Non voleva ingannare
nessuno, non era sua intenzione “spacciarsi” per qualcosa di diverso da ciò che
era; gli avevano sempre detto che era un esempio da seguire, da quando era
diventato ambiguo?
Era come se improvvisamente
avesse aperto gli occhi, e la dolce favola in cui aveva vissuto fino a quel
momento si fosse disgregata come un castello di carte al fronte di un uragano.

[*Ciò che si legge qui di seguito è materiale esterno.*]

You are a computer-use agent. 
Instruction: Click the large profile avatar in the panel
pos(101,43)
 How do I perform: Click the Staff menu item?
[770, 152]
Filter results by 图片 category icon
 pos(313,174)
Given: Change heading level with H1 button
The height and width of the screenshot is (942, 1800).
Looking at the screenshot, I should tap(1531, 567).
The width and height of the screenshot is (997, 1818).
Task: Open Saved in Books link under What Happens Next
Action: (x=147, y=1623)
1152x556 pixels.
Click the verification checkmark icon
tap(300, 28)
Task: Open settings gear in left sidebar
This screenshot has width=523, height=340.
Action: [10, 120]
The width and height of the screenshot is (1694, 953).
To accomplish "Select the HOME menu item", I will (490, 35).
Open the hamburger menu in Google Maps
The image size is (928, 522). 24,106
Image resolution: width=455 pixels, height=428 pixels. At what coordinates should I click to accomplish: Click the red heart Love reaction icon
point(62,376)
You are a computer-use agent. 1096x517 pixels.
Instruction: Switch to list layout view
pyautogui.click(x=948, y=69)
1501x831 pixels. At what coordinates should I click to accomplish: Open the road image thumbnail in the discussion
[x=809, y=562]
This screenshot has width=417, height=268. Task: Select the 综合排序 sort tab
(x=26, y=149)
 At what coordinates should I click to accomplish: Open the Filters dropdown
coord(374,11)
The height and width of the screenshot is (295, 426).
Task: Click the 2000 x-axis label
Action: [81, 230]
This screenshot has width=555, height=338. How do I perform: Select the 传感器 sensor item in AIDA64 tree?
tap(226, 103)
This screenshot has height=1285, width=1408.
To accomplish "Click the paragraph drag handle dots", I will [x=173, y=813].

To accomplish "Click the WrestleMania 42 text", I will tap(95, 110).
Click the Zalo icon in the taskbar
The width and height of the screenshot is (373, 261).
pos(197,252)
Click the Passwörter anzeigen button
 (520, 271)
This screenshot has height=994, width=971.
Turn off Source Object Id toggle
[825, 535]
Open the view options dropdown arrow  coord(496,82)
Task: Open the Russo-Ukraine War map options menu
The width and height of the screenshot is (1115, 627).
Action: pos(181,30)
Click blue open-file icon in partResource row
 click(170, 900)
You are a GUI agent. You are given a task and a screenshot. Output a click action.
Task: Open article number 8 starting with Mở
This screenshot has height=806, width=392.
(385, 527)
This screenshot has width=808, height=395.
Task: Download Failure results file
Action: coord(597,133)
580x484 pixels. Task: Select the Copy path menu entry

Anche le persone che lo acclamavano e si complimentavano con lui, via via che
il tempo passava, avevano iniziato a cambiare la loro opinione, invalidando
tutto quello che avevano sempre apprezzato.
“Non potresti iniziare a
comportarti un po’ più come gli altri ragazzi della tua età?”
Certo che avrebbe potuto,
ma questo non significava che avrebbe voluto! Nessuno
si può sentire a suo agio recitando una parte quasi totalmente opposta a quella
in cui ci si sente più in pace con se stessi, perché mai per lui sarebbe dovuto
essere diverso?
Eppure non faceva niente di
offensivo. Non si reputava una persona fastidiosa, molesta, o in qualsiasi altro modo problematica… o forse lo era, e non se ne era mai
reso conto? Cose del genere iniziarono a farlo dubitare di ogni sua azione
passata e presente; neppure il maturare del suo aspetto in quello di un giovane
adulto bastò a scollarsi di dosso quelle affermazioni.
Anzi, se è possibile,
diventarono ancora più ignoranti e crudeli.
“Senti… stammi lontano.”
“Io te lo devo dire, averti
intorno mi mette a disagio.”
“Sei inquietante, non farti
più vedere.”
Tutte gocce che lente e
inesorabili finirono per far traboccare il vaso.
Non aveva mai smesso di
apprezzare ciò che era. Lui amava il suo aspetto curato e il suo atteggiamento
un po’ altezzoso a volte, certo, ma sempre signorile. Ma
quando il suo essere era così insopportabile per il prossimo, allora, cosa
avrebbe dovuto fare?
Quanto
ancora avrebbe potuto sopportare quelle parole di
astio, quelle occhiate schifate, quel continuo isolamento in cui era costretto
a rimanere relegato?
Sbatté le palpebre, una
lacrima che scivolò silenziosa sulla ceramica del lavandino.
E, con essa, il primo della
pioggia di ciuffi corvini che la seguirono subito dopo.